A energia do amor

Inspiração de Salvador Dalí 
Ontem eu estava leve, bem leve. Ia dirigindo tranquilamente por uma avenida movimentada de Brasília - muitos carros e pessoas transitavam - e eu estava indo ali, no meu Agora. Não pensava nada objetivo, apenas estava alegre, orando e agradecendo a Deus por aquele momento. Posso afirmar que estava feliz, mesmo.
E eu dirigia e olhava tudo em minha volta, coisa que raramente faço. Procurava olhar especialmente as pessoas, nos olhos. Parei num semáforo e notei uma moça morena, meio gorduchinha, que oferecia pipocas para os motoristas. Ela estava acompanhada de um homem magro que também vendia pipocas. Olhei-a nos olhos e ofereci-lhe um sorriso. Ela correspondeu também sorrindo e perguntando, naturalmente, se eu queria pipocas. Disse que não, meneando a cabeça, pois dentro de mim já me sentia grata em vê-la ali, trabalhando alegre, em meio ao atabalhoado trânsito para ganhar seus trocados. Ela seguiu.

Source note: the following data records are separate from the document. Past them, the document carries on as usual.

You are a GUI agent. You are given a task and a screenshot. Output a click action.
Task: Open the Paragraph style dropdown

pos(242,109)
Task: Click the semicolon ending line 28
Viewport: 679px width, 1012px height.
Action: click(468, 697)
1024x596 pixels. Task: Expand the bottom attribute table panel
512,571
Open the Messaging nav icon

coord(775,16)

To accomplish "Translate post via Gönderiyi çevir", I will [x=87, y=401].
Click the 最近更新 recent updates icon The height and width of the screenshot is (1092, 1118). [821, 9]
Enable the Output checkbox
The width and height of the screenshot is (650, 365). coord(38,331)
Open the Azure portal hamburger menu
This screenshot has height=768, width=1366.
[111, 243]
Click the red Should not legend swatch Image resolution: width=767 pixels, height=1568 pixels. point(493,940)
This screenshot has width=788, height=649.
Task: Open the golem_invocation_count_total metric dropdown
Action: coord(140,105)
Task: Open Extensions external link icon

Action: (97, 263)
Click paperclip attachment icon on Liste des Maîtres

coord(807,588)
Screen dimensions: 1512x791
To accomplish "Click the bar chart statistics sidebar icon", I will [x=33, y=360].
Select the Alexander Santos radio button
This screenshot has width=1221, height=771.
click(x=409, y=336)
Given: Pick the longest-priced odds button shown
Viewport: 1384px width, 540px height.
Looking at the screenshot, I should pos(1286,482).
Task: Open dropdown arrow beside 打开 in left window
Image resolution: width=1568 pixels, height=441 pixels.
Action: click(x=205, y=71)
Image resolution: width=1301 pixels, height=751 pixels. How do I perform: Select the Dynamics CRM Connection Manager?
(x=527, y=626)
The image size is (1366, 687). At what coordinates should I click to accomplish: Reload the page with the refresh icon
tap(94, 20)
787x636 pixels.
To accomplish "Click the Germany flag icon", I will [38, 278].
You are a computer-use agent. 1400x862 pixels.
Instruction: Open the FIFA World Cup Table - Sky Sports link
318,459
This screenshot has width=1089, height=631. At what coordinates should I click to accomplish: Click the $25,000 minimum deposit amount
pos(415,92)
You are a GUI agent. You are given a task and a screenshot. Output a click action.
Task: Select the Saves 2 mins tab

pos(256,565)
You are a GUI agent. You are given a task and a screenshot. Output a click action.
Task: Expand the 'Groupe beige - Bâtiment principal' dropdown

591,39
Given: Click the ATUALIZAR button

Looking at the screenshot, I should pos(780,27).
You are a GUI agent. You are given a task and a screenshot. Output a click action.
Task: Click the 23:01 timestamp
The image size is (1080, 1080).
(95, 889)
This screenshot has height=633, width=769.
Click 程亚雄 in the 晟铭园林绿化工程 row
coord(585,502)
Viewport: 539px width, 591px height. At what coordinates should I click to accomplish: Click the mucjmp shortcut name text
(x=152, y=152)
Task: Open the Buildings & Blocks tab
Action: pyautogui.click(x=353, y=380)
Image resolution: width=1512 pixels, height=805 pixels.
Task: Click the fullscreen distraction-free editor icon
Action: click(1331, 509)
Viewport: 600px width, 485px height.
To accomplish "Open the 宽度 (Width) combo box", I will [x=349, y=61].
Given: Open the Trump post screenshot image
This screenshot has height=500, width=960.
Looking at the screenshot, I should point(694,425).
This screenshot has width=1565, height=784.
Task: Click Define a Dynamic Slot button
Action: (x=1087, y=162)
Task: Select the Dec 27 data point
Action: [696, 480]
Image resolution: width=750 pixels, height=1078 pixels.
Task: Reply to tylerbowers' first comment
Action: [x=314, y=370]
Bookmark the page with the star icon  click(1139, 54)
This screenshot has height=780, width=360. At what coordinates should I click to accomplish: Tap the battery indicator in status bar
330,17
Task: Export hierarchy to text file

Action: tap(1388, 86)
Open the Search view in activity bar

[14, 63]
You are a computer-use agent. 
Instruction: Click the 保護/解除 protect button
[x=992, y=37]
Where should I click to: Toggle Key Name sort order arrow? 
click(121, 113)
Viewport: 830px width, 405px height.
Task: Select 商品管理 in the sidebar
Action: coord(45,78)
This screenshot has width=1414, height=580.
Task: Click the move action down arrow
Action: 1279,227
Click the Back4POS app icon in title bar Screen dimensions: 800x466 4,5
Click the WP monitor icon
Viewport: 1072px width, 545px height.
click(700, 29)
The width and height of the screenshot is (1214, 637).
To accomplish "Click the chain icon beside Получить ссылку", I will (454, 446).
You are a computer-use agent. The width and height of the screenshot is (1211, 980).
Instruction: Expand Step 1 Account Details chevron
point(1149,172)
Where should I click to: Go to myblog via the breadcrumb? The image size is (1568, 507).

Não me ocorreu comprar a pipoca apenas para ajudá-la, mas senti-me inclinada a orar abençoando-a por ser uma pessoa criada por Deus, que tem um espírito e que carece de proteção e amor, muito amor. Como todos nós, é claro. E foi com esse sentimento que dei partida no carro e segui o meu caminho. Porém, ao sair, ouvi atrás de mim um grito da moça dizendo ao seu companheiro:
- Nossa, quase morri atropelada! Foi Deus que pós a mão!
Olhei para trás e a vi trêmula, mas sorrindo de gratidão pelo livramento. Também sorri e senti-me intimamente grata a Deus por tê-la livrado. É isso que o Amor faz, sem nem mesmo dizer palavras.